Disclaimer
This document is a collective open, out-of-formalities commentary letter prepared by Decentralised PID Working Group members for the RDA Trusted Research Environments for Sensitive or Confidential Data: FAIRness for Controlled Data and Processes WG.
Authors
This comment is left from the small non-formal working group that develops special, globally sustainable technologies and practices for persistent identification and sharing of data and metadata. The following paragraphs of ideation and criticism were prepared by:
- Francis P. Crawley, chairman of the International Data Policy Committee, CODATA, Belgium
- Bence Lukacs, Institute for Applied Blockchain (IABC) Berlin / Nuremberg Institute of Technology, Germany
- Sergio Santamarina, Biblioteca Central, Universidad Nacional de José C. Paz, Argentina
- Andrey Vukolov, Elettra Sincrotrone Trieste, Italy
Scientific Practice vs. Philosophical Framing as the starting point
By Bence Lukacs
Before embarking on a new initiative, I believe it is paramount first to have a consensus on the target level of one’s work. When looking at previous initiatives (e.g. Budapest Open Access Initiative, Berlin Declaration on Open Access, Cape Town Open Education Declaration, Barcelona Declaration on Open Research Information), the practicality of concepts relevant for researchers and scientists, but also a proper definition and understanding of the concept at hand has to be in the foreground. When trying to solve certain issues or propose solutions, these things become necessary for further education and development of the social layer (i.e. the human scientists and research involved in the scientific processes).

Requirements:
1 – Do these statements agree with the commentary letter above: (a) the letter was prepared by members of the Decentralised PID Working Group; (b) Sergio Santamarina is affiliated with an institution in Italy; (c) Bence Lukacs names the Barcelona Declaration on Open Research Information among previous initiatives? Give yes or no for each, quoting the words of the letter that decide it.
2 – Could you resume the commentary letter on persistent identification, carrying Lukacs's section on from its last sentence?

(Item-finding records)

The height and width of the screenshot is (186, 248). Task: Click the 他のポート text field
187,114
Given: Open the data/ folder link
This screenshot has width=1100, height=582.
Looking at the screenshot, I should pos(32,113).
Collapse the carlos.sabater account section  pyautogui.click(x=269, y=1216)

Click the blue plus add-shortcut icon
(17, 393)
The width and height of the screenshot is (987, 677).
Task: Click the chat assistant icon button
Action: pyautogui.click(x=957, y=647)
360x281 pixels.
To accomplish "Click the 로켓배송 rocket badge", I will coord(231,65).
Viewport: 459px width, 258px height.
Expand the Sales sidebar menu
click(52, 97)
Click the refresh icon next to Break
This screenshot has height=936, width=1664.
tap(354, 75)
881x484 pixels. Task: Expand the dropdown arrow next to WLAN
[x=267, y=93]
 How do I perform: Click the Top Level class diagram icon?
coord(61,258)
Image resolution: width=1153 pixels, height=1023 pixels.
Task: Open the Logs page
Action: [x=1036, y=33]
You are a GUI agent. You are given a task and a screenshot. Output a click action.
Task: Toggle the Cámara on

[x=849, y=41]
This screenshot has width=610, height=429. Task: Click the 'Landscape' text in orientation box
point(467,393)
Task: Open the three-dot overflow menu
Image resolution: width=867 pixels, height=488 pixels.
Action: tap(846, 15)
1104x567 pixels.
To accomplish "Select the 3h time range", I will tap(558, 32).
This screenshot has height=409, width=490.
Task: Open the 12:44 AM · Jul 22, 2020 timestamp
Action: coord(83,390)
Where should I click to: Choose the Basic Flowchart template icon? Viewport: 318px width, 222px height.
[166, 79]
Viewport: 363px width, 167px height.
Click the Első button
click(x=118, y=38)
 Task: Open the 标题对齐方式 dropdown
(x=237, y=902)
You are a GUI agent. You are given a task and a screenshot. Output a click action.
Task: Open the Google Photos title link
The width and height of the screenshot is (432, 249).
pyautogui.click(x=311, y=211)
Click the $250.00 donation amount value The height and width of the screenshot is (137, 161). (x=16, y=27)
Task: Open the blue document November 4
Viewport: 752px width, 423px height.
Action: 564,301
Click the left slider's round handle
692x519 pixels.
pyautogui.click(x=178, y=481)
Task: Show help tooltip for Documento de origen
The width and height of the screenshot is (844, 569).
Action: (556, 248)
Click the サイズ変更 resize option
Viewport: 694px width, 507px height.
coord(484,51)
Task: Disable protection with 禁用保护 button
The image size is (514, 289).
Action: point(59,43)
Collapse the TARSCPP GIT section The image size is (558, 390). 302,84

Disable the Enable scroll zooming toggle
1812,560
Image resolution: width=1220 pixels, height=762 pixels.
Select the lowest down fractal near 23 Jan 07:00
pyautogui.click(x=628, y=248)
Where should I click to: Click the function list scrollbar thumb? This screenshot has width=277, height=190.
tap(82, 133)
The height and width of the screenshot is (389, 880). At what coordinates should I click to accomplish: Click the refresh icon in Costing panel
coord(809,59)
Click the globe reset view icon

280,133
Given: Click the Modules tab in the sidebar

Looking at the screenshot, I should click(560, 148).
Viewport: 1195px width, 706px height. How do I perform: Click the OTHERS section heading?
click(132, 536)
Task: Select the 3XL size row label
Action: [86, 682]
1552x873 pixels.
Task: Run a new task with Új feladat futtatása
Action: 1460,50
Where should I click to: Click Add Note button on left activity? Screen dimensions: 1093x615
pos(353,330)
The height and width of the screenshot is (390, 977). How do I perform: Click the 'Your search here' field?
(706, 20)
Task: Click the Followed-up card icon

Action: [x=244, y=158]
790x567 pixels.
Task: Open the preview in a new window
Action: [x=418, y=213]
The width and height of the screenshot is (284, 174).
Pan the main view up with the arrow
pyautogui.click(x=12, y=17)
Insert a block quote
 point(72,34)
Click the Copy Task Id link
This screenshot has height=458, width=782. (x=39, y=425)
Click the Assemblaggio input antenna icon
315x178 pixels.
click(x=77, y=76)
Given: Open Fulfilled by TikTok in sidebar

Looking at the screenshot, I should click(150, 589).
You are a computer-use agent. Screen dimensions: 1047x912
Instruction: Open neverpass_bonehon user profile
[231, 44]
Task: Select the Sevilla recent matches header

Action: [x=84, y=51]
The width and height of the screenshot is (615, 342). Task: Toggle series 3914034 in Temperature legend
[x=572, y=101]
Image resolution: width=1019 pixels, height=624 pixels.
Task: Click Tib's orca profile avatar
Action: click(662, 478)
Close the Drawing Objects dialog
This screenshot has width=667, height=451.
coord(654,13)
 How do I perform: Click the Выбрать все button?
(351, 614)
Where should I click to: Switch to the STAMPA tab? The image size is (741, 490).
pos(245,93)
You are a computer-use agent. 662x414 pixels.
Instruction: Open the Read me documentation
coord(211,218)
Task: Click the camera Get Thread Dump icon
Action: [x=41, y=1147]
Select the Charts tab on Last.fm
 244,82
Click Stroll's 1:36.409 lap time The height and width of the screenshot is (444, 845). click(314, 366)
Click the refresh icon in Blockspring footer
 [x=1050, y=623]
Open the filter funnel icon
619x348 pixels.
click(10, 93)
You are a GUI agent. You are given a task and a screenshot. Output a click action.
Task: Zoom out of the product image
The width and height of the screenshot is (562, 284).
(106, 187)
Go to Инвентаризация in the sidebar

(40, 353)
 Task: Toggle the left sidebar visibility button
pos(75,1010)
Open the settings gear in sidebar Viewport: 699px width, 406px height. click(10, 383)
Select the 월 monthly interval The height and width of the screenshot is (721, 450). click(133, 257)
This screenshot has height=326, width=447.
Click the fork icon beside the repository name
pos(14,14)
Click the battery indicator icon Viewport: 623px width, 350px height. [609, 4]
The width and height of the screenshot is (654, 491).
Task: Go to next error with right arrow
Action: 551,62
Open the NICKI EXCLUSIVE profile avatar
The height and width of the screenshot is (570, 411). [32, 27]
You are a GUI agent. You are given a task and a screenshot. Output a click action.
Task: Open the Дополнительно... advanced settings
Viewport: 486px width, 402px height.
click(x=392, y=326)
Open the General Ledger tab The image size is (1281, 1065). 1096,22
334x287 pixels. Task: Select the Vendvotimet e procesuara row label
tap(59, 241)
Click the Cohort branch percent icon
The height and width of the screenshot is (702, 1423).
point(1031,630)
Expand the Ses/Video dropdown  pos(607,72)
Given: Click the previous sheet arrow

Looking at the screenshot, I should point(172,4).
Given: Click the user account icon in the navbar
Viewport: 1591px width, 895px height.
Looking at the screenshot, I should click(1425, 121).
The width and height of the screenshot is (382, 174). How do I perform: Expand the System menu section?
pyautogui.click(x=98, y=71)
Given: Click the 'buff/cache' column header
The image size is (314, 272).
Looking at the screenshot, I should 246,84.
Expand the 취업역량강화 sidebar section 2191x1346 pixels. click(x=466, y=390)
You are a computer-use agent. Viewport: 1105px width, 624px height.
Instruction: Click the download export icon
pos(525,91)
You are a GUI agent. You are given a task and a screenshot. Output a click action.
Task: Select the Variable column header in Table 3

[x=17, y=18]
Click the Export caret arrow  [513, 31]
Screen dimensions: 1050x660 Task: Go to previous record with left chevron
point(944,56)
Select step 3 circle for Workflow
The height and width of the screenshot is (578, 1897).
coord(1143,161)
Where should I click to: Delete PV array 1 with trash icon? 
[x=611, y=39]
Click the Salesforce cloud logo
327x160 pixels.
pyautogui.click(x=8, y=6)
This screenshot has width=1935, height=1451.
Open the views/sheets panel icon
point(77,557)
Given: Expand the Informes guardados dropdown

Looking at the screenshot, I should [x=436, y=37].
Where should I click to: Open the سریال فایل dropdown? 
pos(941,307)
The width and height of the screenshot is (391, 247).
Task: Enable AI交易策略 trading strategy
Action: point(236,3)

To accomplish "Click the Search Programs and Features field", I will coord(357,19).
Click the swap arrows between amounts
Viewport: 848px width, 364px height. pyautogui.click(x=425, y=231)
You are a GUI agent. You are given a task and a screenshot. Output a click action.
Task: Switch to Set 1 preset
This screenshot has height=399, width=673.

Exercise answers:
1 –
(a) Yes: "prepared by Decentralised PID Working Group members"
(b) No: "Sergio Santamarina, Biblioteca Central, Universidad Nacional de José C. Paz, Argentina"
(c) Yes: "When looking at previous initiatives (e.g. Budapest Open Access Initiative, Berlin Declaration on Open Access, Cape Town Open Education Declaration, Barcelona Declaration on Open Research Information)"

2 –
I would therefore suggest a quite narrow starting point for initiatives around data, i.e. the distinction between Open Science (the concept, philosophy and principles formulated (by UNESCO)) and FAIR data practices has to be clear. Without a proper frame it can become quite difficult to come to discuss and work towards (a shared) goal, i.e. one definition of “open” data has a huge influence on the approach one takes, as it can be argued that to be truly “open” (as in “Open Science”), all data needs to be made available and usable for scientists and researchers. On the other hand, if one assumes that certain type of data (i.e. “sensitive”, while maybe not being clear about who defines what constitutes what is considered to be “sensitive”) will not be available for scientists and researchers, then there can be a flaw in the “Open Science” concept and principles.
I recommend two initial questions before starting an initiative:
- What is our target level? (Scientists and researchers? Infrastructure? (Meta)Data Standards? Technology in use? etc.)
- What are our core beliefs and philosophy? (True openness in science? UNESCO Open Science? FAIR principles? CARE principles? Decentralised Science?)
Categorization Bloating in the Context of the “Sensitivity” of Data: Why It is Better to Beware?
By Andrey Vukolov, Sergio Santamarina, Francis P. Crawley
Speaking in terms of “sensitive” data, we should keep in mind that it is a Pandora’s box, as the categories and definitions of sensitive data tend to expand once established, especially as this is always a direct threat when the existence of data declared sensitive drags after all the linked or derived data and metadata under the umbrella of “sensitivity” too. This situation is described in the famous rhetoric “Question about Auschwitz”: “As you told that you were not looking at the smoke from Auschwitz’s crematory, then didn’t you know the direction where you should not look?”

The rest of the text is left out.